[Pixel coordinate grounding data]
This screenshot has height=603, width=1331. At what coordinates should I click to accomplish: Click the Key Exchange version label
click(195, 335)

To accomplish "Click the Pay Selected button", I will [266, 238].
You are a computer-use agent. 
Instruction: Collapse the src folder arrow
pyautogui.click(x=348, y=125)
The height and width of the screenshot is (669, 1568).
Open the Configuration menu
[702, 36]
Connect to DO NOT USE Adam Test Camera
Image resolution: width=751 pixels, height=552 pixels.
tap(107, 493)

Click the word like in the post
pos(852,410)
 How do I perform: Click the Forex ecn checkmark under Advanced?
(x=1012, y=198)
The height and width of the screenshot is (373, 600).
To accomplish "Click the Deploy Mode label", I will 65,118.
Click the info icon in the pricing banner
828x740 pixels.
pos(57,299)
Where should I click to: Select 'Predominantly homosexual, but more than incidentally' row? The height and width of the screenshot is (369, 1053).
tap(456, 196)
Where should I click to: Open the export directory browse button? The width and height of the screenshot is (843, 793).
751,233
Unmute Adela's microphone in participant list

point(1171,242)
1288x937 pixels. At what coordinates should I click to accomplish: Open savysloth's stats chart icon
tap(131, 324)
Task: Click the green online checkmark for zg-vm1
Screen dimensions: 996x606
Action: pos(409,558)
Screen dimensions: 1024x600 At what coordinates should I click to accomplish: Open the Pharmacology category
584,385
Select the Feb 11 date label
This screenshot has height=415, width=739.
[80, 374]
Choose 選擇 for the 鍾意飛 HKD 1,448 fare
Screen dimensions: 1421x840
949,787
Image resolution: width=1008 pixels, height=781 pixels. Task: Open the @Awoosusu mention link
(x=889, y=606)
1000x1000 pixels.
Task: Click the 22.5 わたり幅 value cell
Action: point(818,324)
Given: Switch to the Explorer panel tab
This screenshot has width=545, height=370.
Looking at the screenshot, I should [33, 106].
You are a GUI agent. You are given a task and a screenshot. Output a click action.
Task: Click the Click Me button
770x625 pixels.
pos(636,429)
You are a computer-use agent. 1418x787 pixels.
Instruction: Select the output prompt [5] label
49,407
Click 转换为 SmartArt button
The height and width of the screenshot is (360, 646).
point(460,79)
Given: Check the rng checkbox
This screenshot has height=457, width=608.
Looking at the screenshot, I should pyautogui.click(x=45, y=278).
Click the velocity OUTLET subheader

* _WHAT IS EXPECTED_
Your task is to restate every record word for word.

* _SOLUTION TO THIS PROBLEM_
This screenshot has height=603, width=1331. At what coordinates should I click to accomplish: Click the Key Exchange version label
click(195, 335)

To accomplish "Click the Pay Selected button", I will [266, 238].
You are a computer-use agent. 
Instruction: Collapse the src folder arrow
pyautogui.click(x=348, y=125)
The height and width of the screenshot is (669, 1568).
Open the Configuration menu
[702, 36]
Connect to DO NOT USE Adam Test Camera
Image resolution: width=751 pixels, height=552 pixels.
tap(107, 493)

Click the word like in the post
pos(852,410)
 How do I perform: Click the Forex ecn checkmark under Advanced?
(x=1012, y=198)
The height and width of the screenshot is (373, 600).
To accomplish "Click the Deploy Mode label", I will 65,118.
Click the info icon in the pricing banner
828x740 pixels.
pos(57,299)
Where should I click to: Select 'Predominantly homosexual, but more than incidentally' row? The height and width of the screenshot is (369, 1053).
tap(456, 196)
Where should I click to: Open the export directory browse button? The width and height of the screenshot is (843, 793).
751,233
Unmute Adela's microphone in participant list

point(1171,242)
1288x937 pixels. At what coordinates should I click to accomplish: Open savysloth's stats chart icon
tap(131, 324)
Task: Click the green online checkmark for zg-vm1
Screen dimensions: 996x606
Action: pos(409,558)
Screen dimensions: 1024x600 At what coordinates should I click to accomplish: Open the Pharmacology category
584,385
Select the Feb 11 date label
This screenshot has height=415, width=739.
[80, 374]
Choose 選擇 for the 鍾意飛 HKD 1,448 fare
Screen dimensions: 1421x840
949,787
Image resolution: width=1008 pixels, height=781 pixels. Task: Open the @Awoosusu mention link
(x=889, y=606)
1000x1000 pixels.
Task: Click the 22.5 わたり幅 value cell
Action: point(818,324)
Given: Switch to the Explorer panel tab
This screenshot has width=545, height=370.
Looking at the screenshot, I should [33, 106].
You are a GUI agent. You are given a task and a screenshot. Output a click action.
Task: Click the Click Me button
770x625 pixels.
pos(636,429)
You are a computer-use agent. 1418x787 pixels.
Instruction: Select the output prompt [5] label
49,407
Click 转换为 SmartArt button
The height and width of the screenshot is (360, 646).
point(460,79)
Given: Check the rng checkbox
This screenshot has height=457, width=608.
Looking at the screenshot, I should pyautogui.click(x=45, y=278).
Click the velocity OUTLET subheader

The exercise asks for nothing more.